Zasłużyłam na samotność.

Po chwili, drzwi do pokoju się uchyliły, najciszej jak się dało weszła Liv.. tym razem nie wyglądała za dobrze, miała na sobie szare dresowe spodnie I za duża białą koszulkę, która była poplamiona. Jej oczy były podkrążone, a pod nimi było widać sińce.. nie spała za dobrze o ile w ogóle spała.
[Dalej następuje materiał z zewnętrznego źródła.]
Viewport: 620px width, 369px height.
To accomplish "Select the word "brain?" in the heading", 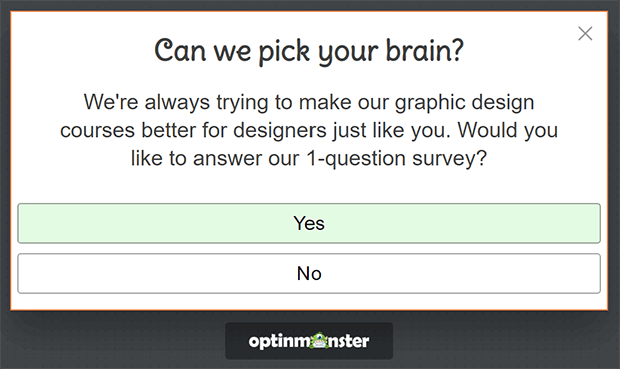I will point(425,51).
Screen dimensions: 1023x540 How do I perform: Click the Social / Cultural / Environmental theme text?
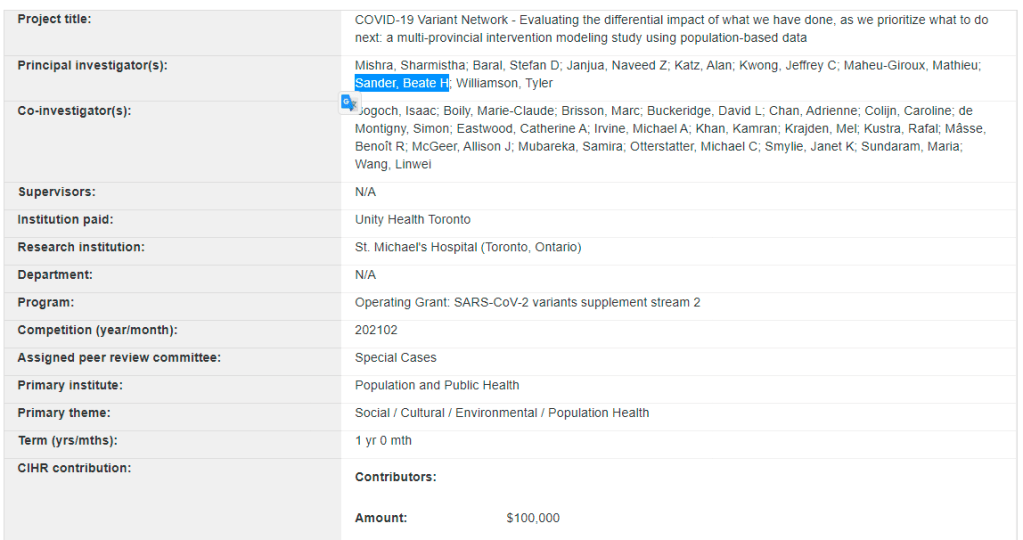[x=501, y=413]
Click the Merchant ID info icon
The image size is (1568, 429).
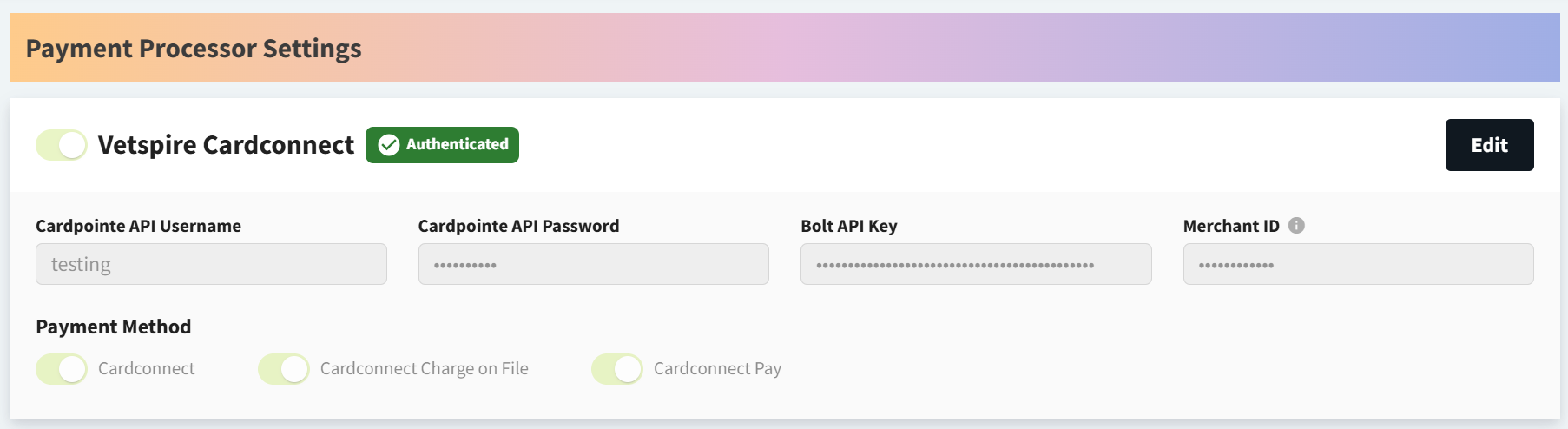coord(1296,226)
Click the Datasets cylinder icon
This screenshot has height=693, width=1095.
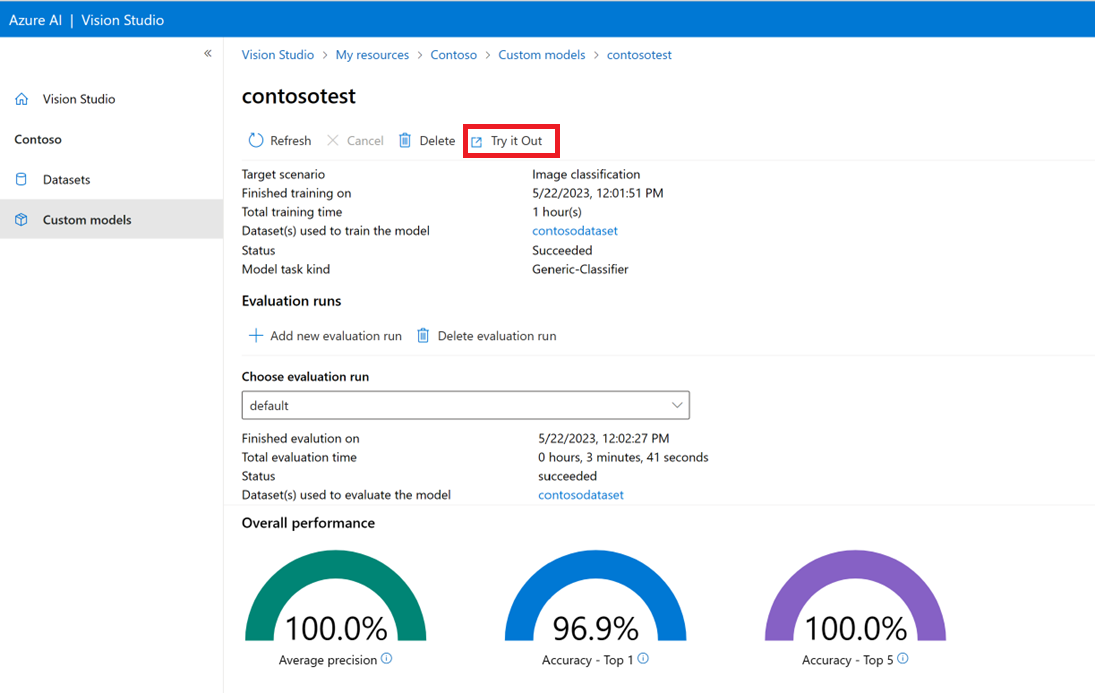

Przyglądałam się jej, chyba poczuła mój wzrok na sobie i od razu odwróciła głowę w moja stronę. Uśmiechnęła się do mnie blado.. To troszkę podniosło mnie na duchu.

- Hej Vic - powiedziała do mnie cicho, tak jakby bała się, że mnie wystraszy.

- Hej - odpowiedziałam ledwo słyszalnie, przez suchość w gardle.

- Jak się czujesz ?

-Sama nie wiem, nie pamiętam co się stało - mówiłam niepewnie bo jak pamiętałam małe szczegóły jak przez mgłę.

- Znalazłam Cię na podłodze w twoim pokoju, ledwo oddychałaś. Próbowałam cię obudzić.. niestety to było na nic, złapałam za twoja dłoń I dostrzegłam krew.. byłam przerażona. Vic.. nie wiedziałam co robić. Krzyczałam, byłam spanikowana. Twojego taty nie było w domu.. zadzwoniłam po pogotowie. Czas dłużył mi się w nieskończoność..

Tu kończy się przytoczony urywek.